We are still on an older version because the last few versions have caused this on our devices.
It looks like it might finally have been addressed in the very latest version.

raymondap
Contributor

@The_Lapin and @Look, thank you both for the responses. The Apple article about search policy in Mavericks was one of the first roads we went down, but it didn't help. As far as antivirus, at the time the problem started (about April 11), one client at this site used McAfee, and the others had no antivirus client. Since that time, we've removed McAfee from all clients and pushed out Microsoft SCEP on April 25. Removing antivirus doesn't seem to make a difference, but it was worth a try.

Some more info: if I connect any of these clients to our VPN, the issues vanish (just like if they go to another site), so it's definitely something network related with that subnet, but I have yet to find anything that I can point the network and/or Infoblox folks to. The other problem this is starting to cause is that because opendirectoryd is spinning out of control, we're having to go in and clear out /var/log/DiagnosticMessages because / is running out of space due to the amount of log files being generated, even at the default logging level.

mickgrant
Contributor III

do you happen to use apple remote desktop in your environment?

we had a very similar issue and we traced it back to apple remote desktops reporting functions, once we turned them off we stopped seeing the errors

raymondap
Contributor

@mickgrant do you mean turning off reports under the the client settings for Remote Management?

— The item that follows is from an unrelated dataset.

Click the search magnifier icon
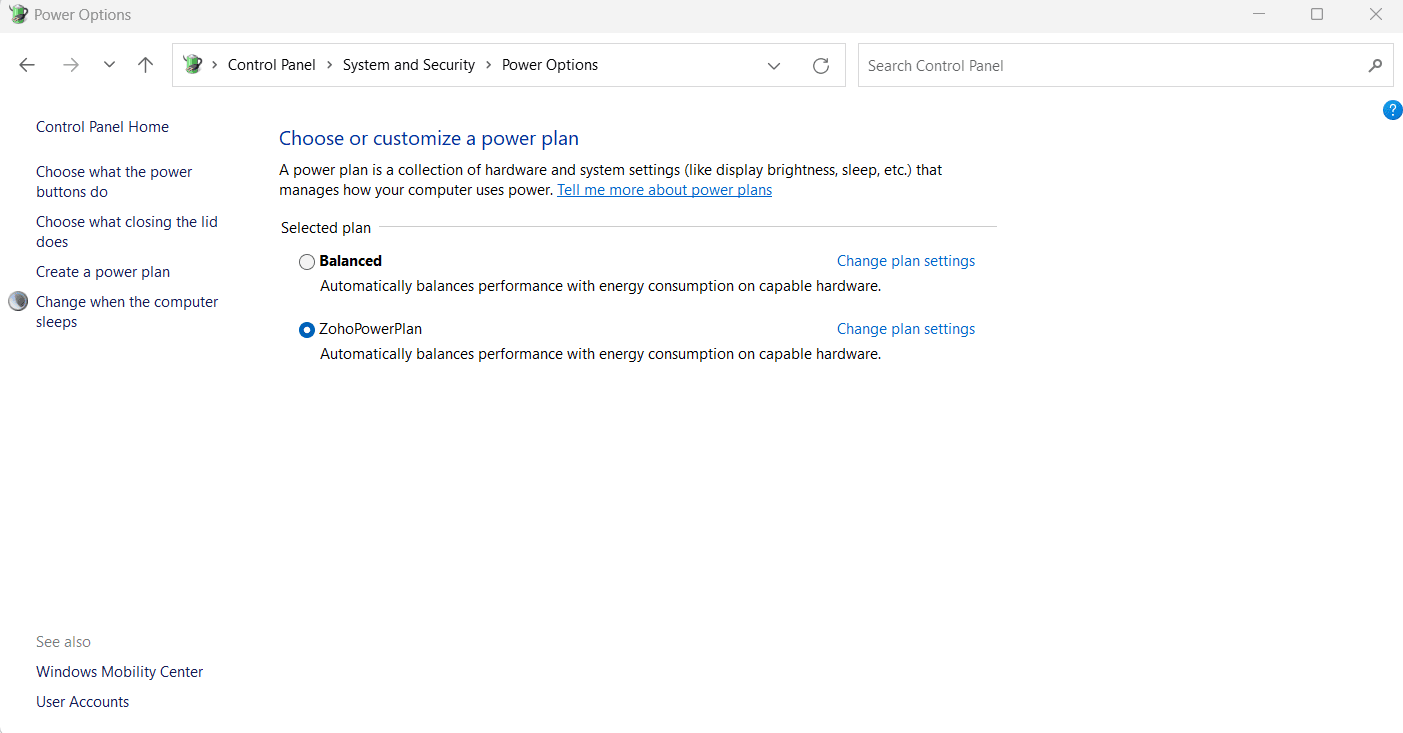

Oddly no one at this site is having an issue today, which is the first time in a while. I'm not sure if the issue will return, but if it does, I will keep your suggestion in mind.

raymondap
Contributor

Wanted to give an update on this...

Unfortunately the issue returned, so I made a site visit this week. As soon as I plugged in my laptop (which has a completely different image than the clients at the site) to the network at this location, it was like the kiss of death. I have honestly never seen anything like this. opendirectoryd spun out of control to the point that I couldn't even log into a local account. The only way to get my computer back to a usable state was to unplug it from the network. Once I logged in and plugged back in, things went out of control again. Even though I was logged in, I couldn't even open a new terminal window; it would hang at a blank screen for a while before saying "invalid account". This was while I was logged into a local account.

I suspected that some device on the local network was causing the issues, but ruled that out by first unplugging every other device except my test laptop, and then plugging my test laptop directly into the router. In both cases, I saw the issues immediately. I collected packet captures from the site and from another working site and sent them off to our network folks, but so far, no one has found the smoking gun.

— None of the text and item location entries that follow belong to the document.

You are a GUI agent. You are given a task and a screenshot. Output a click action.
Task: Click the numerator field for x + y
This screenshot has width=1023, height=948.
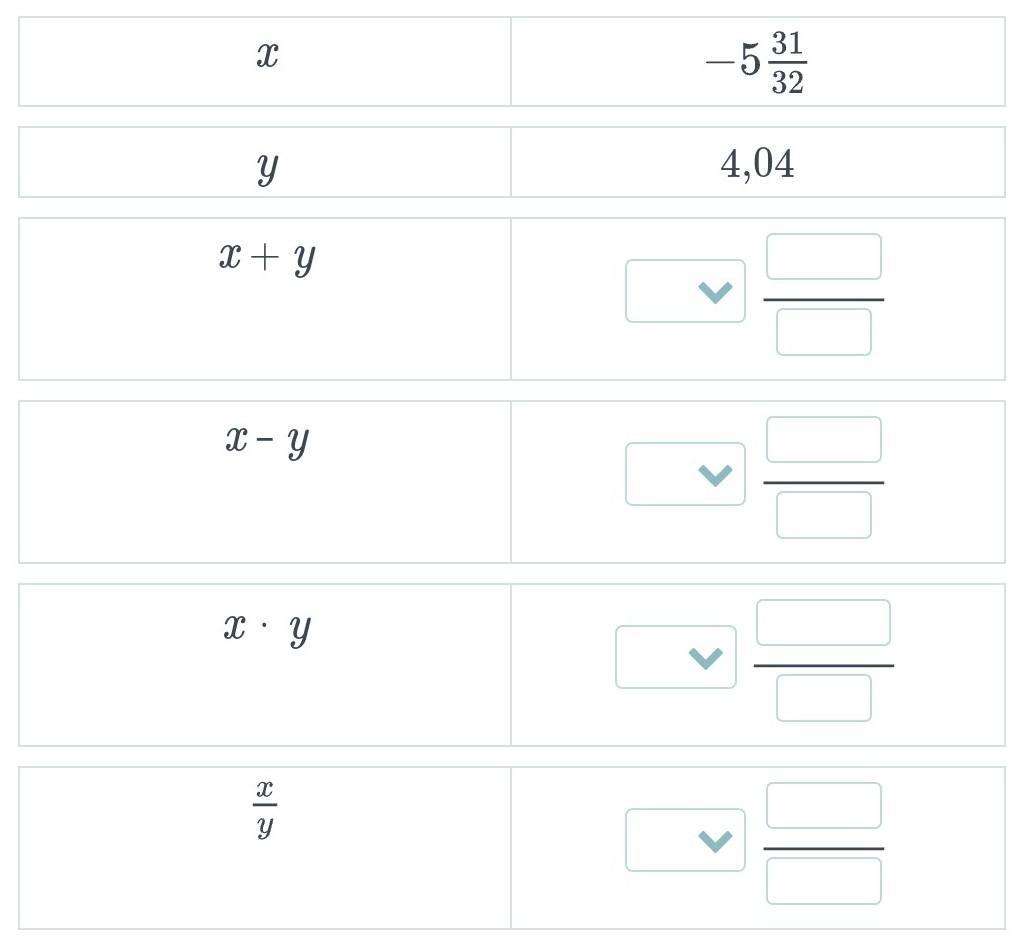(x=823, y=257)
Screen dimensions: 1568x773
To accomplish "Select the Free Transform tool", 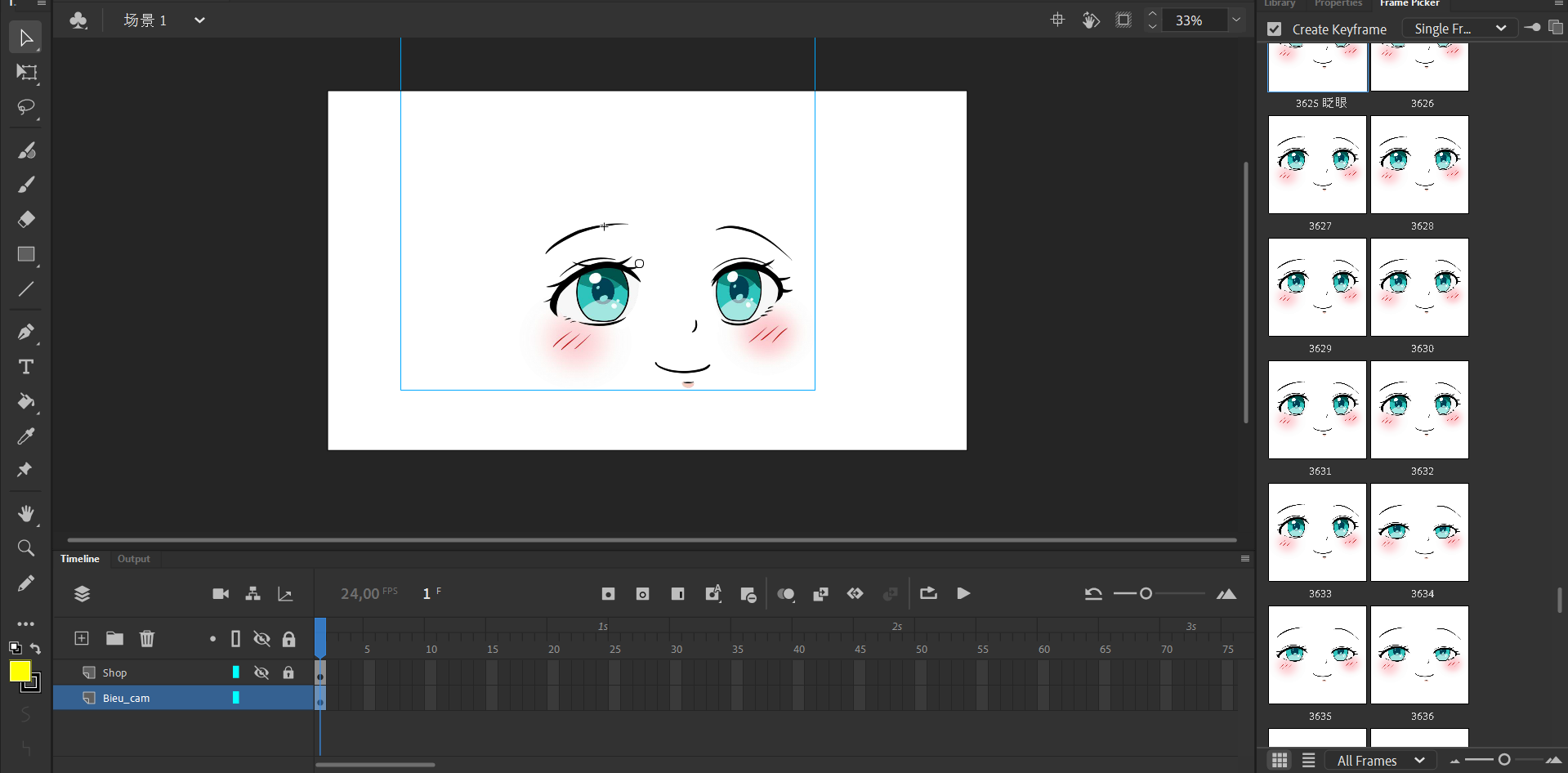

The other cool part... since I started aggressively monitoring this problem, I've noticed that it goes away for brief periods, then returns. I haven't noticed a pattern about times.

At the moment, we're working with our network group, but they're as stumped as us. My group thinks the problem is with the router, but since this problem is so weird, the network folks understandably aren't convinced. They see nothing weird on their side, so they're reluctant to swap out hardware.

raymondap
Contributor

I wanted to give an update just in case someone else runs into this. The problem ended up being the MTU setting on our network provider's end for this site. After discovering this, I was able to work around the issue by manually setting the MTU to 1458 for the Ethernet adapters on the clients at this location. Once the network provider updated their config, I set the MTU back to automatic and we haven't had issues since.